In a blog post yesterday, Khosrowshahi said he only recently learned of the data breach, which occurred in 2016. The hack by two unnamed individuals outside of the company didn't affect corporate systems or infrastructure, he said. But the hack did involve unauthorized access to user data on a third-party cloud service, identified by Bloomberg and other news outlets as Amazon Web Service.
"Our outside forensics experts have not seen any indication that trip location history, credit card numbers, bank account numbers, Social Security numbers or dates of birth were downloaded," Khosrowshahi noted. "However, the individuals were able to download files containing a significant amount of other information..."
That information included the names and license numbers of 600,000 drivers in the U.S., as well as the names, email addresses, and mobile phone numbers of 57 million Uber customers around the world.
"At the time of the incident, we took immediate steps to secure the data and shut down further unauthorized access by the individuals," Khosrowshahi said. "We subsequently identified the individuals and obtained assurances that the downloaded data had been destroyed. We also implemented security measures to restrict access to and strengthen controls on our cloud-based storage accounts."
'None of This Should Have Happened'
The 2016 data breach was discovered after the board of directors launched an investigation into the actions of Uber's security team, according to a report yesterday in Bloomberg, The law firm commissioned to lead the investigation discovered both the breach and the team's failure to disclose the incident.

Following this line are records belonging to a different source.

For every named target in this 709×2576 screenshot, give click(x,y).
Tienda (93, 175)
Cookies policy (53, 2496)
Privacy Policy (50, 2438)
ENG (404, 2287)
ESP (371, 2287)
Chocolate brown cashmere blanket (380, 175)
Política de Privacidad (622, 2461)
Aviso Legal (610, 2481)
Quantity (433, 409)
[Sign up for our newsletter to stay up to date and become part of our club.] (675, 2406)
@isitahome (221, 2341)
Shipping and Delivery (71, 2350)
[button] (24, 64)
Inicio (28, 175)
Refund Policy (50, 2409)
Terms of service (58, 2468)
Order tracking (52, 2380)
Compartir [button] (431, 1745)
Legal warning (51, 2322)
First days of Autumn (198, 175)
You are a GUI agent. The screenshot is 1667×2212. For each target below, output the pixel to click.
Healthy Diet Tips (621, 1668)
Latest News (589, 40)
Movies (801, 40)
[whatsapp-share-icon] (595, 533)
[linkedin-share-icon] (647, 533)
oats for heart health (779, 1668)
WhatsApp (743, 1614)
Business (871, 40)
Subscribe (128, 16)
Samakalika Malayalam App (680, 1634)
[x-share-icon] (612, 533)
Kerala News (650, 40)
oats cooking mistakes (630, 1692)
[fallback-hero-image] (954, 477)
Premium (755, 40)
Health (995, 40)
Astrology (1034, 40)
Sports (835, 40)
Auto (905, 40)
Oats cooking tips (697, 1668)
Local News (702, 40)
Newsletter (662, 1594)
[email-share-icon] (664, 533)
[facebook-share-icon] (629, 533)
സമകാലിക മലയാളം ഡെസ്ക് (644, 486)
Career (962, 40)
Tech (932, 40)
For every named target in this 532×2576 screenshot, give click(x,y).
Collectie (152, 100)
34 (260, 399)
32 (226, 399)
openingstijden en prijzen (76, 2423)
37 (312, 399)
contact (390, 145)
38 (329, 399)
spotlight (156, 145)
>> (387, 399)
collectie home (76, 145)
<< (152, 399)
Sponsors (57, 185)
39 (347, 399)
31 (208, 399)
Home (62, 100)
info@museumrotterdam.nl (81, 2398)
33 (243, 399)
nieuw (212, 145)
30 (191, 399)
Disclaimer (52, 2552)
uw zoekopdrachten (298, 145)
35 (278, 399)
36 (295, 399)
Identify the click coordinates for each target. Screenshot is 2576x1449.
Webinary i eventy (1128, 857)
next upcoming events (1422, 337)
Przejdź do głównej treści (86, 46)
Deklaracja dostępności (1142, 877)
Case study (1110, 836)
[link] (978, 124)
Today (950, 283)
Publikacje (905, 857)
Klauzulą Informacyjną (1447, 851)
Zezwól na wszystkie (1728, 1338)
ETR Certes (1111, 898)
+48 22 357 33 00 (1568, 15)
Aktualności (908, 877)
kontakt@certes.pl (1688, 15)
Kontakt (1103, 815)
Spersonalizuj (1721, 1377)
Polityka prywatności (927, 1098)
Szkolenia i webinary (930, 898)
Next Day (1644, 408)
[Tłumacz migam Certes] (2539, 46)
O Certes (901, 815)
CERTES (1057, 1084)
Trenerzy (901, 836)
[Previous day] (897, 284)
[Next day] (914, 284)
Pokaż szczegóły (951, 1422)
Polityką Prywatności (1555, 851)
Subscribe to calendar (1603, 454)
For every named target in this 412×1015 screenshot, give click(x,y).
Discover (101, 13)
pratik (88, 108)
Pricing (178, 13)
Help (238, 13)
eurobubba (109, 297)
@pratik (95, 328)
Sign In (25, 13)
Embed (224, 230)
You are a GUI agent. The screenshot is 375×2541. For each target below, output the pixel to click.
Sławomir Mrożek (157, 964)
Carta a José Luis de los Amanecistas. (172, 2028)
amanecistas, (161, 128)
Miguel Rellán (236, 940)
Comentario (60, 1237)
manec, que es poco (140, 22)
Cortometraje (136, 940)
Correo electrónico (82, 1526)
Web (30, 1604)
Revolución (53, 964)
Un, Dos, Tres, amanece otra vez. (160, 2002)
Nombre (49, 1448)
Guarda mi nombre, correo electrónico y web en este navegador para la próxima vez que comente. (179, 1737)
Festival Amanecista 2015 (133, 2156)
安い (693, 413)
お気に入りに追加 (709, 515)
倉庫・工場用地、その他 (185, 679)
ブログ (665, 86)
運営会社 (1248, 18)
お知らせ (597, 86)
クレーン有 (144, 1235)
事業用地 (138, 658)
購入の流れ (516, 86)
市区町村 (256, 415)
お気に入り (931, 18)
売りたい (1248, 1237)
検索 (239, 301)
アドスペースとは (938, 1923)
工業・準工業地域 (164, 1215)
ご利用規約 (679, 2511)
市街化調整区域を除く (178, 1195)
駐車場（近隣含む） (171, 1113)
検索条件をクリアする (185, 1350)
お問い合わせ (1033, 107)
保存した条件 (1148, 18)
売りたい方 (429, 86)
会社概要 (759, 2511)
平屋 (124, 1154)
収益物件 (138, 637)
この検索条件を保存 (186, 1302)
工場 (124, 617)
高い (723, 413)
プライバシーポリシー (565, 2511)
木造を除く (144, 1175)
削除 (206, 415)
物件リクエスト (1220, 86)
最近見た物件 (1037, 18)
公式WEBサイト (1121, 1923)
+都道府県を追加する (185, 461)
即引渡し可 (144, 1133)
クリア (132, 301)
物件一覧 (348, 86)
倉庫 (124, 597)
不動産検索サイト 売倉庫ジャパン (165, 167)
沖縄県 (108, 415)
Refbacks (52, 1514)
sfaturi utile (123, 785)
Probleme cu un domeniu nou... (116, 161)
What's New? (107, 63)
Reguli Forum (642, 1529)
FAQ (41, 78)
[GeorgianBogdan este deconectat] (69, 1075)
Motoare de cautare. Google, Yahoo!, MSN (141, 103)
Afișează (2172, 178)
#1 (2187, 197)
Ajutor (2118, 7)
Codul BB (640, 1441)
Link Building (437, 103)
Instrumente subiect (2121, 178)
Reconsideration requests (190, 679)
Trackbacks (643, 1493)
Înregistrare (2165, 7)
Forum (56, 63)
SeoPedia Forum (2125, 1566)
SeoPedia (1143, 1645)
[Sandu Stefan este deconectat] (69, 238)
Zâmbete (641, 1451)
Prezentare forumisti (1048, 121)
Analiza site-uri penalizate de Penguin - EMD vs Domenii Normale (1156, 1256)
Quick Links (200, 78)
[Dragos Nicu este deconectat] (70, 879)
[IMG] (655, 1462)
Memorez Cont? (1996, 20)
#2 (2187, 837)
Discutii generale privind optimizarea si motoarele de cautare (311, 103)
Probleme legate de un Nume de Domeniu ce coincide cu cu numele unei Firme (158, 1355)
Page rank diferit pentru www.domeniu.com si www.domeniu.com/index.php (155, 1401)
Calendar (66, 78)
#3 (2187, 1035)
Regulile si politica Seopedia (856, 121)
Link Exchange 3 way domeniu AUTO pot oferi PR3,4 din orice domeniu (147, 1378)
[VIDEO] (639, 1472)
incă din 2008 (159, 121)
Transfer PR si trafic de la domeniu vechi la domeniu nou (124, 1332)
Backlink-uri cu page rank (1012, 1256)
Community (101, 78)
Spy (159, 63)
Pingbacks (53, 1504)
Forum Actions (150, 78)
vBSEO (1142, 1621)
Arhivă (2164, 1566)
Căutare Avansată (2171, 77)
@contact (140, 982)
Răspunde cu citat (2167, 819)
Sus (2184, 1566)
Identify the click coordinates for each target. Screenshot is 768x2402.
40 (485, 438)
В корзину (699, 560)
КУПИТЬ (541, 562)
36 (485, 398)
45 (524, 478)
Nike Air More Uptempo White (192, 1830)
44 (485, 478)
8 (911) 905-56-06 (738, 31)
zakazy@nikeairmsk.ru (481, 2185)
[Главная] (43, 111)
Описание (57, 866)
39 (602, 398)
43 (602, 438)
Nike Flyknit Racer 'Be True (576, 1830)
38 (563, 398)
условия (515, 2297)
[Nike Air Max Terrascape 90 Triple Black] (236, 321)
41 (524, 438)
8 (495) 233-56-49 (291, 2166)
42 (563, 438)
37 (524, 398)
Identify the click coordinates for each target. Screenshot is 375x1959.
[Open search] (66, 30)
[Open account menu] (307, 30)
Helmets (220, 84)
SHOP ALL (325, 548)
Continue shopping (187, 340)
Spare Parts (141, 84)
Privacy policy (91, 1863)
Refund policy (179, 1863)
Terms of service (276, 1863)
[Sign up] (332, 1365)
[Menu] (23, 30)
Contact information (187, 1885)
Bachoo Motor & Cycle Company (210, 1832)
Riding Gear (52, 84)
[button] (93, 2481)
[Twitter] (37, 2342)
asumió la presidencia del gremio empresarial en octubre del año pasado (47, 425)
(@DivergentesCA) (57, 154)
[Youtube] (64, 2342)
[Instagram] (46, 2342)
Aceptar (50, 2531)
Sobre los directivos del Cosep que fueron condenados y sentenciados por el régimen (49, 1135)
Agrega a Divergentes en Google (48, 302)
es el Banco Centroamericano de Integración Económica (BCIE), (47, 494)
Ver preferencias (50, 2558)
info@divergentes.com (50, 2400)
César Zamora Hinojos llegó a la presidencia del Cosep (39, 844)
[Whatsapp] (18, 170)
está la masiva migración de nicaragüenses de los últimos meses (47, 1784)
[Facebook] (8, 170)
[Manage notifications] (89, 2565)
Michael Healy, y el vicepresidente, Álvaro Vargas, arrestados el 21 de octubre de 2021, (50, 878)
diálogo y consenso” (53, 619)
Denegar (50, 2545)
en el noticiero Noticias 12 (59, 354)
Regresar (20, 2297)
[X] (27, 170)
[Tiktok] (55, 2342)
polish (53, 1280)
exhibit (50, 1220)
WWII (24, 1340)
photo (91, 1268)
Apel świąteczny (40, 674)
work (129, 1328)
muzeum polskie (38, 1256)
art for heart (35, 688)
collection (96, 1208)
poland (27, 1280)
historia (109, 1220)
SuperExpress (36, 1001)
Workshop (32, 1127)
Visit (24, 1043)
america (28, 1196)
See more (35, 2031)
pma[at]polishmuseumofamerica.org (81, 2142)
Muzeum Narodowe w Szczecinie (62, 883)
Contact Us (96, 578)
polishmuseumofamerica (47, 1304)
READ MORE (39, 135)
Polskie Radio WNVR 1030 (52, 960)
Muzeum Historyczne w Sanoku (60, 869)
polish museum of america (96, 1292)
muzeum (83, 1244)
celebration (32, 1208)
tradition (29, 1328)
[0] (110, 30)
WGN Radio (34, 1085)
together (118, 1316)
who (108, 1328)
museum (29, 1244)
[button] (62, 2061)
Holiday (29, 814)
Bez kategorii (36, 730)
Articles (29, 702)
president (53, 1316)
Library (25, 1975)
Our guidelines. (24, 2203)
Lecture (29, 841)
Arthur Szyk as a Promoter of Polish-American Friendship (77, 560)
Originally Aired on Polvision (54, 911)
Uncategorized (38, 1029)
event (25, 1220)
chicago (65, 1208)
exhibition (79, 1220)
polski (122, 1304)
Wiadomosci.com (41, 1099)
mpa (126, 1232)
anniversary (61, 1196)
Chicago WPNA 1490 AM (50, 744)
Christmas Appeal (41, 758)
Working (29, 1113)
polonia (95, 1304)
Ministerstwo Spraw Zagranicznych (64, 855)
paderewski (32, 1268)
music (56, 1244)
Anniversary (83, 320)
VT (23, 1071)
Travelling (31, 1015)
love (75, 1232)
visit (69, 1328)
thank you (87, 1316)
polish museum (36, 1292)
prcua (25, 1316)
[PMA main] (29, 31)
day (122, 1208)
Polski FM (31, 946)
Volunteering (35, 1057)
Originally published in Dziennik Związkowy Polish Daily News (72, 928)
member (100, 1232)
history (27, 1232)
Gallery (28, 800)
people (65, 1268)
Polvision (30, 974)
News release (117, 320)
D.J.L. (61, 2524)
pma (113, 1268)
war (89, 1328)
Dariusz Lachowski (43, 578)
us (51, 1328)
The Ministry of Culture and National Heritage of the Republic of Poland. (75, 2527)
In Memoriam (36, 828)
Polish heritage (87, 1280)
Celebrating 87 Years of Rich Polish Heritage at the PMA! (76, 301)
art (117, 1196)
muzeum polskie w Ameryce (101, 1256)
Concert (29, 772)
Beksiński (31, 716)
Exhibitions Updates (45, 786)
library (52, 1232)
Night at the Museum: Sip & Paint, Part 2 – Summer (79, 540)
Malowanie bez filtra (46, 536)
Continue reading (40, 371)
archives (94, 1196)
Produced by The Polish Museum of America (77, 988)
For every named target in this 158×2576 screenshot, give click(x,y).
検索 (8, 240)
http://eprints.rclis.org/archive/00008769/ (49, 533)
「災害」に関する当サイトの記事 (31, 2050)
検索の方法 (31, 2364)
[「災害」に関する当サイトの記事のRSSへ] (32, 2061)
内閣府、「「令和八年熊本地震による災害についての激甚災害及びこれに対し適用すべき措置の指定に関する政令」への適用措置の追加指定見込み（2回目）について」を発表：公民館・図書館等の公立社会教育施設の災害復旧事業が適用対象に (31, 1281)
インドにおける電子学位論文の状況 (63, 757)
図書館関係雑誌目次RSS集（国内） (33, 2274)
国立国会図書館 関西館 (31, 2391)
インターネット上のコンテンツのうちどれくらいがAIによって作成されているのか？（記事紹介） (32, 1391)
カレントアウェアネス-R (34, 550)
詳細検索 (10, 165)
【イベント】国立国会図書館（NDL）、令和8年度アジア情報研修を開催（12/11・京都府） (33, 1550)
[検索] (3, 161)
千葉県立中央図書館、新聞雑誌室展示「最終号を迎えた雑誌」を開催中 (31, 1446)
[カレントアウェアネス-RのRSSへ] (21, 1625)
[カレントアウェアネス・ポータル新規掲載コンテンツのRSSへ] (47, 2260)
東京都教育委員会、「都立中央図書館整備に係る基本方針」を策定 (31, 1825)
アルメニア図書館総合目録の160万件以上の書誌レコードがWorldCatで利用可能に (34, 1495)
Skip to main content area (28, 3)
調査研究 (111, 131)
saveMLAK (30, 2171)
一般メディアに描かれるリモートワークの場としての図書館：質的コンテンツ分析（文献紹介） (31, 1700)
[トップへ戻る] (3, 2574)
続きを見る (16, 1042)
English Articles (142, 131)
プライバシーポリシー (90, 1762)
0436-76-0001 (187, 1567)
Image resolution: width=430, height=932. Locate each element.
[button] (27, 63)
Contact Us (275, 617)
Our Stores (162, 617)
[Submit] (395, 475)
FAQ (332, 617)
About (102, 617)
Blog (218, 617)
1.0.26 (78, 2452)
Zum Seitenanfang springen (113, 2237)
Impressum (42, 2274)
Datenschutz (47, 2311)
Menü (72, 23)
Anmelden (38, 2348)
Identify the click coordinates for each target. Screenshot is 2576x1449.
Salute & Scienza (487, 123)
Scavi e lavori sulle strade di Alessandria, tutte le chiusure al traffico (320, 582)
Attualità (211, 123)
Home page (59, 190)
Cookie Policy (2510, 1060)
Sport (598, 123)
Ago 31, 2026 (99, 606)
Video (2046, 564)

"None of this should have happened, and I will not make excuses for it," Khosrowshahi said in his blog post. "While I can't erase the past, I can commit on behalf of every Uber employee that we will learn from our mistakes. We are changing the way we do business, putting integrity at the core of every decision we make and working hard to earn the trust of our customers."
On Twitter today, U.S. security writer Brian Krebs asked what made Uber's $100,000 payout to the hackers different from the ransoms other companies have paid to unlock system data encrypted by ransomware. Several commenters responded by noting that unlike companies hit by ransomware, Uber's business was never interrupted by the breach and that the company failed in its obligation to notify victims and regulators when it discovered the hack.
While a hack is bad enough, covering up such an incident is even worse, U.K. security writer Graham Cluley said yesterday.
"No doubt regulators will also be asking tough questions about why it wasn't informed about the breach until this week," Cluley wrote on his blog. "You can ask forgiveness for being hacked, but many people will find it harder to forgive and forget if you deliberately concealed the truth from them."